Riding A Bike Helps Everything
At age six, an enormous box was under the Christmas tree. When I tore off the wrapping, I saw the picture of a Toys Are Us Geoffrey Giraffe bicycle. Unfortunately, it was not all good news because several parts broke when my father and I assembled the bike. Yes, my bike was junk, but I loved the freedom, adventure, and adulthood that bike riding represented.
My bike was orange, with a striped banana seat and a flag. Of course, I needed training wheels and had difficulty mastering balance. During those early years, I had several accidents and have two visible scars from crashing. Bike helmets were not standard gear then, and I was lucky I did not crack my head open.
That bike quickly fell apart, and my mother bought me a black Schwinn from a church friend. What a machine! It got stolen a year later, and my mother purchased a red Schwinn from the classified ads. Not a great bike, but I rode it everywhere, including school. However, there were limitations, specifically the hills around our neighborhood.
What I needed was a bike with gears. Five years later, my father gave me his ten-speed. It required brakes, shifters, and seat repairs, but I quickly fell in love with this new capability. My favorite activity was exploring the canyon behind our house. I took a weekly four-hour ride from 1985 to 1988.
That bike broke when I tried to jump a curb, and my dad purchased a chrome Raleigh mountain bike for my eighteenth birthday. This machine was incredible, and an entirely new level of adventures opened up. Plus, it looked fantastic. I rode that bike for many years, exploring canyons, and it followed me to Orange County, California, where I tried to get an engineering job.

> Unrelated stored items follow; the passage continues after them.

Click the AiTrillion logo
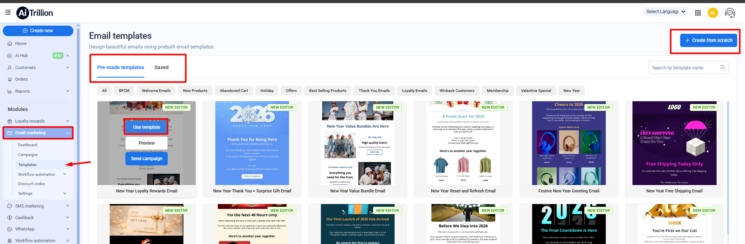This screenshot has width=745, height=244. pyautogui.click(x=35, y=13)
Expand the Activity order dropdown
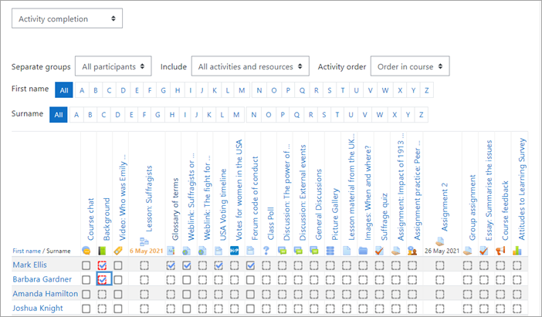Viewport: 542px width, 317px height. point(410,67)
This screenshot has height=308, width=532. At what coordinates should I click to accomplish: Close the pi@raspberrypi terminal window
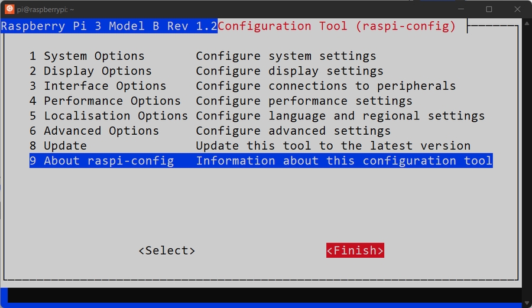[x=516, y=9]
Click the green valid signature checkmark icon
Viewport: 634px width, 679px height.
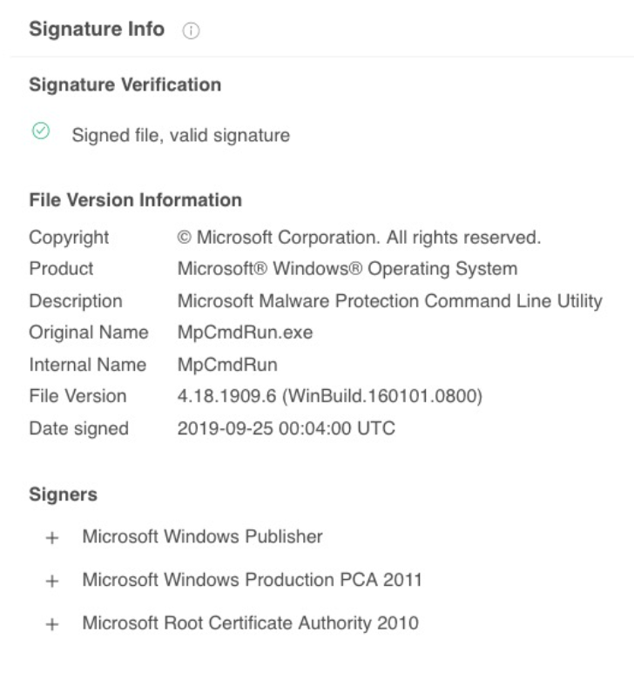point(40,132)
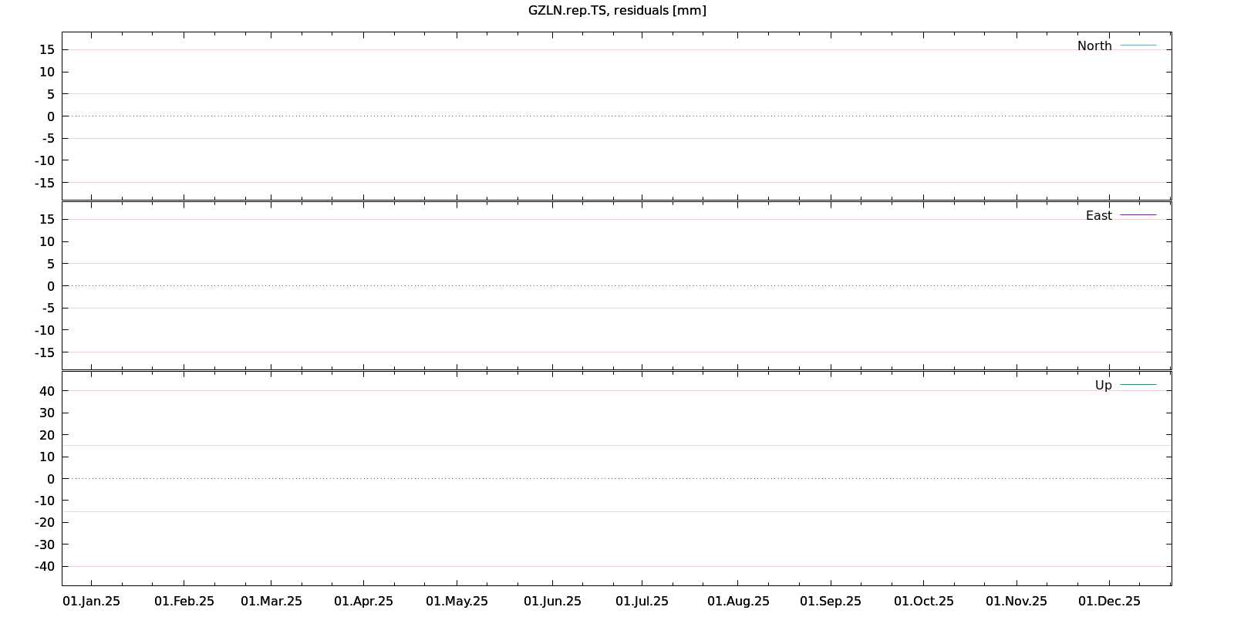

At that time, there were few jobs in San Diego, and I hoped the larger cities around Orange County would have better prospects. But, alas, I ended up at Kinko’s making copies—a degrading and menial experience. On top of my job difficulties, not having a girlfriend or professional work stressed me out.
To ease my tensions, I began taking bike rides after work. This physical activity improved my mental outlook, plus it was healthy. But what is the stress reduction difference between a bike ride and some other physical activity? I have run, lifted weights, walked, swam, meditated, tried yoga, danced, skipped rope, hiked, and stretched for exercise. While these are excellent physical activities, I did not find they were good at relieving stress
Why? Cycling takes tremendous focus at some stages and almost none at others. It is a three-dimensional activity with scenery, challenges, danger, and physical exertion. The success is evident at the journey’s end because the rider has advanced from one location to another.
What is my stress-reducing process? At the beginning of a ride, I only concentrate on riding. Then, about ten minutes later, I relax, and my focus drifts from the ride to other areas. This supporting mindset allows me to think about issues, problems, friends, my job, solutions, life, and relationships. Yet, sometimes, my mind ends up going to baffling places.
Do I listen to music or a podcast to help me relax? No, this is a special time, and I do not want to experience somebody else’s creations. Instead, the scenery, other riders, trail challenges, and physical exertion provide entertainment and a natural distraction. Such genital distractions help my creativity and problem-solving by breaking up thoughts, which means that one thought does not dominate my time.
Do I recommend bike riding to others? Yes and no. Exercise has become a religion for many people. If a new person begins lifting weights, baseball, or boxing, they can be hazed by the experienced. I would never try to push my beliefs toward others.
I can attest that bike riding helps me, and everybody should be physically active for many reasons, including mental health. Bike riding is not for everyone because it is dangerous, and unlike a treadmill, riders must keep going when they get tired.